Glen Perkins made the transition to the bullpen last year and he was untouchable in the first half of the season. He threw 33.2 innings with an outstanding 1.87 ERA and a WHIP of 1.19 with 36 strikeouts. It looked like the Twins had found a gem of a player to possibly be the closer of the future for the franchise. After the All-Star break last year, Perkins saw his ERA rise to 3.21 and his velocity decreased slightly as the season wore on. It seemed like his workload from the first half of the year was impacting his ability to perform in the second half. This is just one example of what the Twins could be looking at in the second half of this year.

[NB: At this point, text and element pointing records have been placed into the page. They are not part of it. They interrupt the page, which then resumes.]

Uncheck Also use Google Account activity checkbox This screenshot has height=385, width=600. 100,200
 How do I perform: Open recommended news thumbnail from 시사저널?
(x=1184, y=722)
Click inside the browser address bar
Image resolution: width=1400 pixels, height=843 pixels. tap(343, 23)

If the Twins are going to take some of the pressure off of their relief pitchers, the starting rotation is going to need to pitch deeper into games. Through the 66 games played so far, Twins starters have pitched 345.2 innings and that averages to 5.24 innings per start. PJ Walters is the only Twins pitcher with a complete game under his belt this year and he isn't exactly a player the team can rely on to repeat this feat. The closest thing to an ace pitcher for the Twins has been Scott Diamond and he has averaged 6.1 innings pitched in his nine starts. For the rest of the pitching staff, it has been a struggle to average over five innings an outing.

As the season rolls on, the Twins might have to dig deep into Rochester to find some other arms to help eat some innings out of the bullpen. Anthony Slama looked like he was primed to take a position with the Twins before a broken leg forced him to the sidelines. Kyle Waldrop looked like he had a chance to make the roster coming out of spring training but an injury put him on the DL. Now Waldrop is in the bullpen for the Red Wings and he has looked very good since returning from injury. Lester Oliveros has already made one trip to Minnesota and the Twins would certainly give him another shot in the big leagues.

The Twins are far from contending for a playoff spot but taking care of the bullpen is something the front office should watch carefully. By the end of the season, the Twins don't want to be struggling to find outs from their relief options. It would be best if the starters could throw deeper into the game and allow the bullpen the opportunity to close out some victories. But in a season that already seems lost, this might be a foolish hope.